Iowa Gov. Terry Branstad’s spokesman defended the state’s release of a convict charged with killing his mother and kidnapping a woman 36 hours after leaving prison, saying state officials did everything in their power to protect the public.
The Iowa Department of Corrections properly identified 21-year-old Kirk Levin as “somebody who needed special attention in the community” before releasing him Jan. 1 from the Mount Pleasant prison, Branstad spokesman Tim Albrecht said. That’s why officials took the extra precaution of notifying Sac County Sheriff Ken McClure and Levin’s past victims before his release, Albrecht said.
Department officials didn’t have any legal basis to put Levin on parole or seek his commitment for mental health treatment once his prison term for burglary ended, despite discovering a notebook in which he wrote about rape fantasies, Albrecht said. Levin was released after serving slightly more than two years of a five-year sentence, which was shortened under a law that gives offenders an extra 1.2 days of credit for every day served.
Levin is charged in the Jan.3 killing of his mother, Marilyn Schmitt, in her farmhouse in the northwest Iowa town of Early.
Police say Levin choked his mother with a belt and stabbed her repeatedly, then went to the home of a 21-year-old acquaintance and persuaded her to drive him back to his mother’s house, claiming his car had broken down. Once there, police say Levin lured her to a barn, tied her up with rope and drove off but only got about a half-mile before his car skidded into a ditch. When passing motorists offered to help, Levin fled and the woman yelled for help. Investigators found him hiding in a barn. McClure later found the mother’s body.
Before Levin left prison, guards discovered a notebook containing “explicit writings and drawings depicting the sexual assault and rape of a female,” records show. Corrections officials mentioned the notebook when notifying McClure that Levin planned to live with his mother after his release. McClure has declined to comment on any steps his department may have taken to monitor Levin, who has told authorities he fantasized about rape since being a teenager.
In a 2009 car theft case in Wisconsin, where Levin had escaped from a group home, a prosecutor told the court that Levin was caught hiding in the basement of a girl he’d targeted for rape, carrying duct tape. The prosecutor said that Levin was getting sex offender counseling and that a doctor worried he would act on his violent fantasies if he went off unspecified medication. Levin also allegedly expressed an interest in drugging women and with making a soundproof room that could be used for rape.
Levin has largely been in prison since age 17, first for the car theft and then for burglarizing a man’s home in 2010. Because he was never convicted of a sex crime, officials couldn’t ask a judge to keep him confined as a sexually violent predator when his term ended. They could have sought his court-ordered commitment if Levin was deemed unable to “make responsible decisions concerning treatment” for mental illness and was a danger to himself or others, but Albrecht said his circumstances didn’t reach that threshold.
“The governor sends his condolences to the family in such a tragic situation. As indicated, there were concerns, and the department did everything they could, but did not have the legal basis for confinement,” he said.
Branstad has boasted of reducing Iowa’s prison population by hundreds of inmates since taking office in 2011, but corrections officials say those efforts didn’t factor into Levin’s release since his prison sentence was completed.
Walter Dickey, a former Wisconsin Department of Corrections secretary and expert on sentencing, said Iowa’s system is flawed because inmates like Levin are released without supervision. He said a parole agent would have “a heckuva lot more control over the guy than any sheriff would have” because restrictions could be imposed under the threat of returning to prison.
“There is something very wrong about a sentencing system that releases people straight from prison into the community (without) correctional supervision,” he said.
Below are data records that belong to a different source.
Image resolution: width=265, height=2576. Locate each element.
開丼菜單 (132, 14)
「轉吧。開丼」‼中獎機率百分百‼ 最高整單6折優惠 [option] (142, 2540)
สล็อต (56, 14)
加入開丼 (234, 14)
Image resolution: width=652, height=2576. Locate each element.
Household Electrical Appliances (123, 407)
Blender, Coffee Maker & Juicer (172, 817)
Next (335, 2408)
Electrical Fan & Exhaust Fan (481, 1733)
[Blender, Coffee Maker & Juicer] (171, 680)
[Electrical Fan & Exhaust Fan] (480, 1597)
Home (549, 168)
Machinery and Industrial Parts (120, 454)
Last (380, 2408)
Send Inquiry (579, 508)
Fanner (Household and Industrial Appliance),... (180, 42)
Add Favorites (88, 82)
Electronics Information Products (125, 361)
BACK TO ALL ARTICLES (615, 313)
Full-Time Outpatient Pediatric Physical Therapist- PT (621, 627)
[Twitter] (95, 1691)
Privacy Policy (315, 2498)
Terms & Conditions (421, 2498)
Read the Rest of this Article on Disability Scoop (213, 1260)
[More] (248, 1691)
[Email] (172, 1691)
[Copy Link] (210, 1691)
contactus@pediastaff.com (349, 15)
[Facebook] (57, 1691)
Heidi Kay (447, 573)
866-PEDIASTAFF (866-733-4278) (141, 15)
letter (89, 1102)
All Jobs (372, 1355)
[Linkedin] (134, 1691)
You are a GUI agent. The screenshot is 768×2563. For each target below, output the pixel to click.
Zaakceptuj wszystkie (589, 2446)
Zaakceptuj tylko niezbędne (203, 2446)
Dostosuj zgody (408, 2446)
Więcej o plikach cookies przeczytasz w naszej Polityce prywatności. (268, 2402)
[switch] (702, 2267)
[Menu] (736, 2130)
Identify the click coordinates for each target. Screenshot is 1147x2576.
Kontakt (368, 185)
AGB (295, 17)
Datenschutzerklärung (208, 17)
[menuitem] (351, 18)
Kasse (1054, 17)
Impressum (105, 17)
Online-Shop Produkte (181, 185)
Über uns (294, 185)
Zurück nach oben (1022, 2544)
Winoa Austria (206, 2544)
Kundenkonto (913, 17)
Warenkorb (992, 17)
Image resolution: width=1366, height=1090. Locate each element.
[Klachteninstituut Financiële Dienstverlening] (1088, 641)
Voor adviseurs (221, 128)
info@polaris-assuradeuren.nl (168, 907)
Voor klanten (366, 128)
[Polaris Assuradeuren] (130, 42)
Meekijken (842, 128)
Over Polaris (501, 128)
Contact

Dickey said he wanted to know whether the department gave Levin a mental health evaluation before releasing him and whether there were any reasons that could have justified keeping him locked up for longer.
Department of Corrections spokesman Fred Scaletta said prison doctors conduct such evaluations of inmates if officials have concerns before their release. The evaluations determine whether they’re potentially dangerous to themselves or others and whether further proceedings, including civil commitment, should be pursued.
Scaletta said he couldn’t disclose whether Levin was evaluated, citing medical privacy law. The department issued a blanket denial of a request by the Associated Press for correspondence about Levin before and after his release.
The department said it couldn’t release some records without Levin’s approval while others were withheld because they pertained to a criminal investigation or were “of a personal or confidential nature.” The spokesman for Branstad said those were proper reasons for not releasing records.
State. Rep. Clel Baudler, a Greenfield Republican and former state trooper who chairs a House committee on public safety, said authorities have more explaining to do about their handling of Levin.
“I wouldn’t think they would have to just release him, totally,” he said. “It needs serious looking into, and some people should have to answer questions in regards to why, after finding that journal, he wasn’t watched a lot closer.”